Early on, we see the largely self-imposed, horrific conditions the men are living under. They refuse to wear prison clothes because, they say, they aren’t criminals but political prisoners, and won’t wear the uniform of criminals. They want to wear their own clothing. The warden won’t agree to this, so they’re sent to their cells nude, with blankets to cover themselves. That was the so-called blanket protest. Then they used the only weapons at their disposal — their excrement and urine — and smeared the walls of their cells with the former, and poured the latter out into the hallways from under the doors of their cells. This was the “dirty protest.”

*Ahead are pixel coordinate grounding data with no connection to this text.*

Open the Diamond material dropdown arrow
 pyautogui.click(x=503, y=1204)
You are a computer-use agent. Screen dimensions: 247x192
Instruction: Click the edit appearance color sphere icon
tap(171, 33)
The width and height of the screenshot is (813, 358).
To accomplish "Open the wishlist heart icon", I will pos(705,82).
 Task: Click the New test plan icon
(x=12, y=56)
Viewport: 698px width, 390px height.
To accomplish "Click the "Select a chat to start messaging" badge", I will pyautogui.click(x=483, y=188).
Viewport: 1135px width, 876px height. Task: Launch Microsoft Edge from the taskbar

(Excrement and urine and other bodily fluids are prison weapons of long standing, any guard can tell you. Or Clarice Starling, who has semen thrown in her face in “The Silence of the Lambs,” as you’ll recall.)

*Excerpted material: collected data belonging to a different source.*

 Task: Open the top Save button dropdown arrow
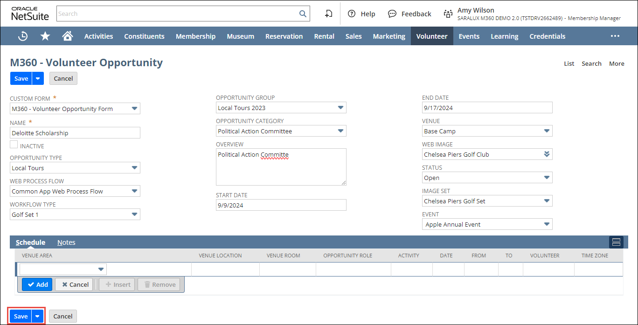(x=38, y=78)
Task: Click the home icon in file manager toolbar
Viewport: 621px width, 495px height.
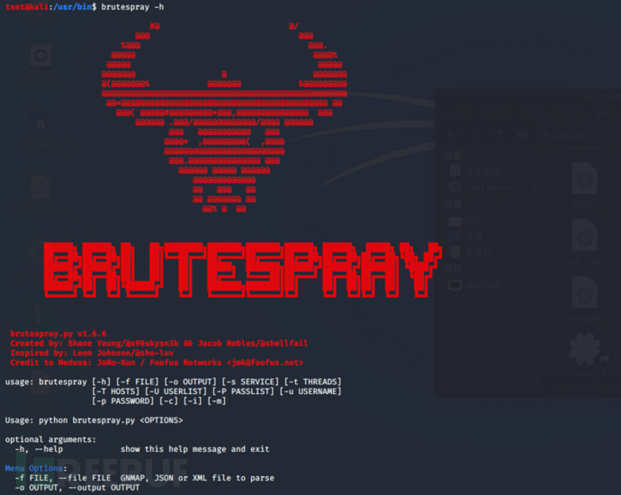Action: point(522,134)
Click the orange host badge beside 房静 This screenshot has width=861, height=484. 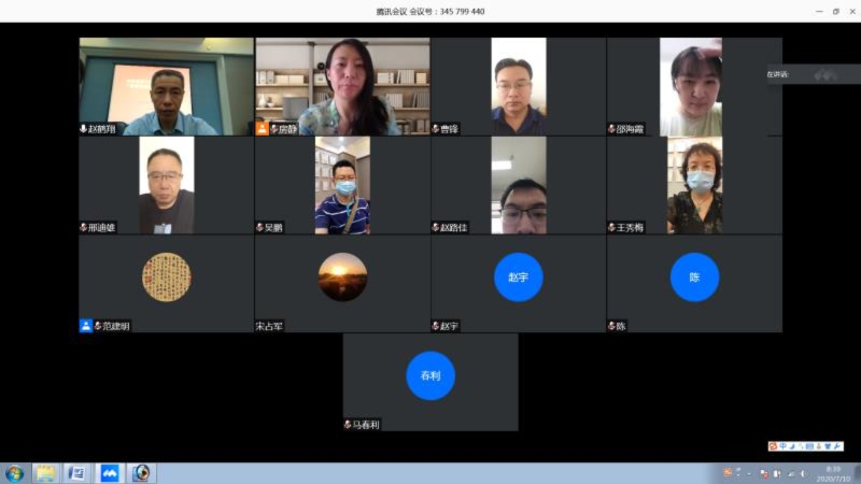tap(262, 129)
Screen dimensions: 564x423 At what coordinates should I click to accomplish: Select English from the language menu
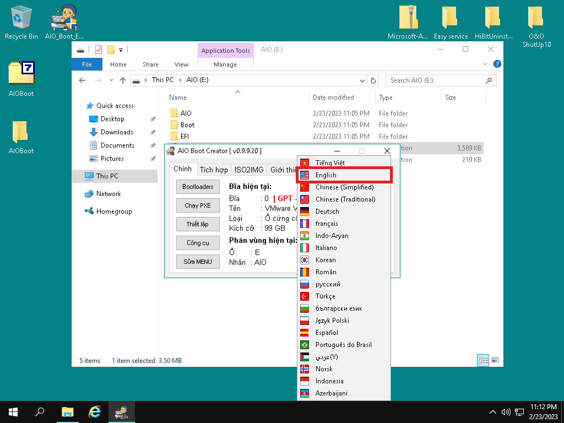click(326, 175)
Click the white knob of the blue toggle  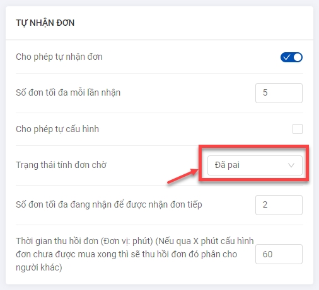(298, 57)
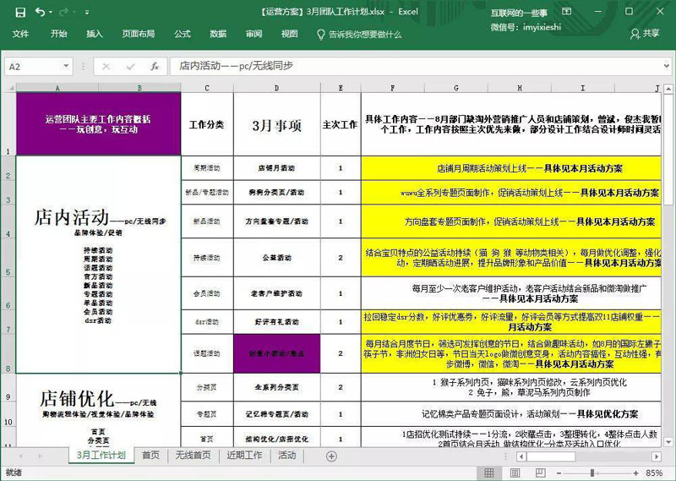Switch to Page Layout view in status bar
Screen dimensions: 676x481
513,473
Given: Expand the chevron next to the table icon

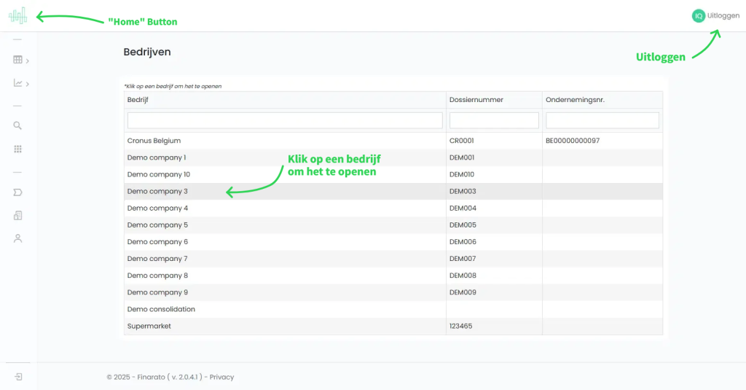Looking at the screenshot, I should pyautogui.click(x=28, y=61).
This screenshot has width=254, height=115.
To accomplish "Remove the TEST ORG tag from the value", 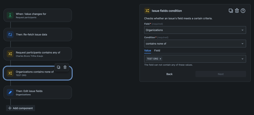I will 160,59.
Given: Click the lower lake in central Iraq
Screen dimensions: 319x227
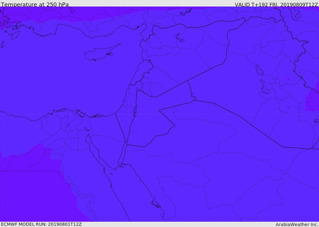Looking at the screenshot, I should click(265, 90).
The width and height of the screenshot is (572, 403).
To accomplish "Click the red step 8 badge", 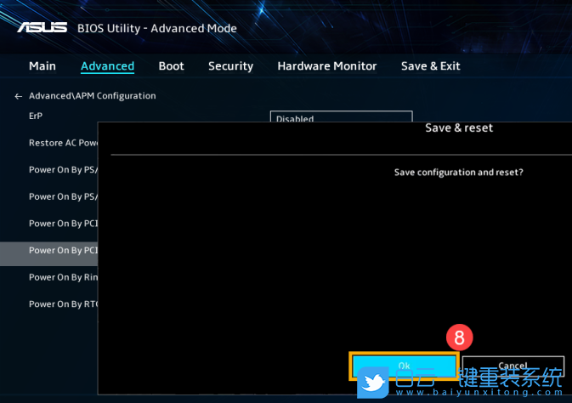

Anyway, I don’t recommend this film for a bleak January night, although it is very good, and Michael Fassbender really outdoes himself prepping for the role of Bobby Sands; he dieted himself down to a veritable skeleton.

Also anyway, I am not sure how to explain how I got onto this, but… oh, right. I was telling Alan that I find myself whipsawed madly between wanting to put on some damn nice clothes and go SOMEWHERE OUTSIDE OUR HOUSE AND KROGER, goddamnit, or just giving up putting on any clothes at all. Since it’s been cold, I’m wearing longjanes most days, and when I come inside, I take off my pants and go around the house in my underwear. My own little blanket protest.

The new, easier-to-catch Covid variant has now been identified at the University of Michigan, which means it’s everywhere, and we’re far from the top of any vaccination priority list, so now we wait. Through the rest of the winter and likely into the spring and who knows, maybe the summer. I hope Biden’s plan gets moving. Flood the damn zone with that stuff.

Because we all know the potential alternative. Condolences, again, to Dexter on the loss of his Carla Lee.

And condolences to anyone who is missing Larry King, even though I can’t imagine why. I was Googling around and found that I wrote about Larry in 2010, but I really wrote about James Wolcott’s hilarious Larry takedown, published after Michael Jackson died. It’s linked within, and I suggest you read it.

Of course Mitch Albom rose to bravely defend King’s moronic interviewing style, but I won’t link to that. You can find it easily enough.

I will link to this NYT piece, by their excellent health reporter, interviewing Dr. Fauci on what it was really like to work for Dipshit Don.

Time to rewrap my blanket and go rustle up dinner, then. The week awaits.